We notice that the error at the points we are trying to fit is very small (which is what our least squares solution is doing), but the predictive capability of the model is very poor. The reason for this issue is that we tested our model using the same points we used to train our model, so of course the error was low. What we need to do instead is keep a separate set of training data and separate set of validation data to test how good the model is. There are many methods to do this. In this example, we use k-hold out cross validation.



In [19]:

    
div = 10  # we will divide our data into div segments
ndata = 20  # number of data points
arrlength = ndata/div  # each segment should contain this much data
idxrand = np.random.permutation(n)  # random index into data from 0 ... n

error = np.zeros(len(ordervec))

# iterate through polynomial orders
for i, order in enumerate(ordervec):
    
    # iterate through divisions of data for k-holdout
    for j in range(div):
        
        # indicies of data to leave out from the random permutations
        holdout = idxrand[arrlength*j:arrlength*(j+1)]
    
        # separaet into training set and testing set
        xtrain = np.delete(xdata, holdout)
        ftrain = np.delete(fdata, holdout)
        xtest = xdata[holdout]
        ftest = fdata[holdout]
           
        # build a polynomial model from the training data 
        w = createpoly(xtrain, ftrain, order)
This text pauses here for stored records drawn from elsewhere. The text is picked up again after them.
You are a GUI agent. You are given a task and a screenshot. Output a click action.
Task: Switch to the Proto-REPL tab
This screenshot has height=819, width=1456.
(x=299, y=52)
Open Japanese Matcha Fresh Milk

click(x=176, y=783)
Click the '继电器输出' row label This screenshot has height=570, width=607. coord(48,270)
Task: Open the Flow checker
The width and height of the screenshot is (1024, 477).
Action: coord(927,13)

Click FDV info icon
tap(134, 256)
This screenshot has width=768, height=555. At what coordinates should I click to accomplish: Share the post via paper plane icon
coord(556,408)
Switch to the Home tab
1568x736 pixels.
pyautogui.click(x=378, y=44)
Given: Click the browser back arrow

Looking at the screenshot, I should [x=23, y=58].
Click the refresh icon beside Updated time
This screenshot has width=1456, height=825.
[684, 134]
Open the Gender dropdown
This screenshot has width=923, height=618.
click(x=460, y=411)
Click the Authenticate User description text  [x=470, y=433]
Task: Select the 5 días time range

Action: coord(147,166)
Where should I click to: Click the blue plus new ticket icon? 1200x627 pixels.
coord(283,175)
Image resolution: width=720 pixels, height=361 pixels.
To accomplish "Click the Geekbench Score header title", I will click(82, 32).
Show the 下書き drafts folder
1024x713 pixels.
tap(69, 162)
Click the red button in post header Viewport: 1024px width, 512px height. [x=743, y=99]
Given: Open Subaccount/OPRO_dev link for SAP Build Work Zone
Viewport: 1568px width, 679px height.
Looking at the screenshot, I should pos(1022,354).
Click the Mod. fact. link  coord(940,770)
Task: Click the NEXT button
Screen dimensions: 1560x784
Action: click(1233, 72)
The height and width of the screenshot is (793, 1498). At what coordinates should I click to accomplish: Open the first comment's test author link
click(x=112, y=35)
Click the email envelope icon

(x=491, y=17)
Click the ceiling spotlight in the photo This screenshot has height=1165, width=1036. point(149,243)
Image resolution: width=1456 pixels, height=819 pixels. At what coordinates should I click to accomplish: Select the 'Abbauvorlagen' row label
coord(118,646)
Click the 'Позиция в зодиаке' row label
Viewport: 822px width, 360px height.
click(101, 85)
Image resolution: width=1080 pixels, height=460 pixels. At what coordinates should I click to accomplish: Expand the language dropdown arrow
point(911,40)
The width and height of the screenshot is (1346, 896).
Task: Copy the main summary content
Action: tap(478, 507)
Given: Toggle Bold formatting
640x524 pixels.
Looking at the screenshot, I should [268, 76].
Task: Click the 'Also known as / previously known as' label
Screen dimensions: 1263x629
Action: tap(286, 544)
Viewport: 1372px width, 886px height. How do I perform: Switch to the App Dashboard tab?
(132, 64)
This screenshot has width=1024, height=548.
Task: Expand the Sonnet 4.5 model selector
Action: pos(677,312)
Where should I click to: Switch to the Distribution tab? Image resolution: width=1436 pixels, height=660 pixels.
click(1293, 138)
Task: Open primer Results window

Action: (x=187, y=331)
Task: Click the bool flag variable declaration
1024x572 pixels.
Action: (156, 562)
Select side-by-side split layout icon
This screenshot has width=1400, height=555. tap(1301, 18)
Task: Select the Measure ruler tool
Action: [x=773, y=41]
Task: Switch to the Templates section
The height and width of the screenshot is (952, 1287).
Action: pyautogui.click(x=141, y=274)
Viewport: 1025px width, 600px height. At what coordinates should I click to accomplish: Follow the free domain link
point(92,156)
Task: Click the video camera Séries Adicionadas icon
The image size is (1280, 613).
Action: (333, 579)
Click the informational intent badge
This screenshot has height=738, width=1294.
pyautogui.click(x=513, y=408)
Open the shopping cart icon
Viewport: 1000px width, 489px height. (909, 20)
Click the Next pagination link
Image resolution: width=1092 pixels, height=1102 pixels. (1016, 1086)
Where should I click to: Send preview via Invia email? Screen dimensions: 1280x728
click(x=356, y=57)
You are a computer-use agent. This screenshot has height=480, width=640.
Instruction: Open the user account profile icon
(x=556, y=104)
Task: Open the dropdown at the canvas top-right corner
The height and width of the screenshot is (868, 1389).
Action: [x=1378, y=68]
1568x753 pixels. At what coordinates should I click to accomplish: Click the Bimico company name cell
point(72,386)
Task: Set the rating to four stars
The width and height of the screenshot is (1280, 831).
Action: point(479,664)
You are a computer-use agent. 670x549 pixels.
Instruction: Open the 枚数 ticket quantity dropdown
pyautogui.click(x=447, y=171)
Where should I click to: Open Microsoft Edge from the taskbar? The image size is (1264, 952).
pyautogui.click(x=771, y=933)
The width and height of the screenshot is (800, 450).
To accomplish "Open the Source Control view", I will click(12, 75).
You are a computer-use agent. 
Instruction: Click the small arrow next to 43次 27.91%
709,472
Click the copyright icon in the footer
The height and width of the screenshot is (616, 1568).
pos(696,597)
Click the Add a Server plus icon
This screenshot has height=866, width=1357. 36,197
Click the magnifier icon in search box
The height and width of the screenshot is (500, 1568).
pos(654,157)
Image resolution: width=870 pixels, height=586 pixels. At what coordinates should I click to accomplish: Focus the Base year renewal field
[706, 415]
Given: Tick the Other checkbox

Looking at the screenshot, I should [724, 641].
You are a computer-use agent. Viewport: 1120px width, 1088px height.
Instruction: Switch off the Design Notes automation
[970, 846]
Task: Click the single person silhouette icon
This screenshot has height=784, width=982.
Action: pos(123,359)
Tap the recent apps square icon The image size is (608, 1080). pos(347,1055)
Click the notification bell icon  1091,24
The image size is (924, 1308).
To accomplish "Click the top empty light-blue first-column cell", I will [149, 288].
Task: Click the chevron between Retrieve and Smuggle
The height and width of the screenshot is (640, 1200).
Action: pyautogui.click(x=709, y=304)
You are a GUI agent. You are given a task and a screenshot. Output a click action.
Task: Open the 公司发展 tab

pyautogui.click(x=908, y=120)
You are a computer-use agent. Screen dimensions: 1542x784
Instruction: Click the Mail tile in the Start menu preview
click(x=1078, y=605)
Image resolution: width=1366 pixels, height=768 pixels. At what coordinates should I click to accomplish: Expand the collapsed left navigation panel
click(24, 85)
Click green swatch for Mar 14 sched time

        # test the error with the validation set
        fhat = evalpoly(xtest, w)
        error[i] += np.linalg.norm(fhat - ftest) / div  # average error across divisions
        

# plot error
plt.figure()
plt.plot(ordervec, error, 'o')
plt.xlabel('order of polynomial')
plt.ylabel('error')
plt.show()

# plot error
plt.figure()
plt.plot(ordervec, error, 'o')
plt.xlabel('order of polynomial')
plt.ylabel('error')
plt.ylim([0, 25])
plt.show()

Both plots are the same, but the axis is smaller on the bottom one because the error blows up quickly. Notice that now, instead of the error continualy decreasing, it decreases for a while then increases as we run into problems with overfitting. Generally, we like to choose the simplest model that gives reasonable error. The curve is pretty flat near the minimum, and in this case a good point is somewhere around a 4th order polynomial.



In [20]:

    
order = 4
w = createpoly(xdata, fdata, order)

nhat = 200
xhat = np.linspace(0, 1, nhat)
fhat = evalpoly(xhat, w)

plt.figure()
plt.plot(xdata, fdata, 'o')
plt.plot(xhat, fhat, '--')
plt.ylim([-10, 20])
plt.xlabel('x')
plt.ylabel('f')









    Out[20]:





<matplotlib.text.Text at 0x106f8ed10>

We can see that this results in a much predictive model than the 20th order polynomial.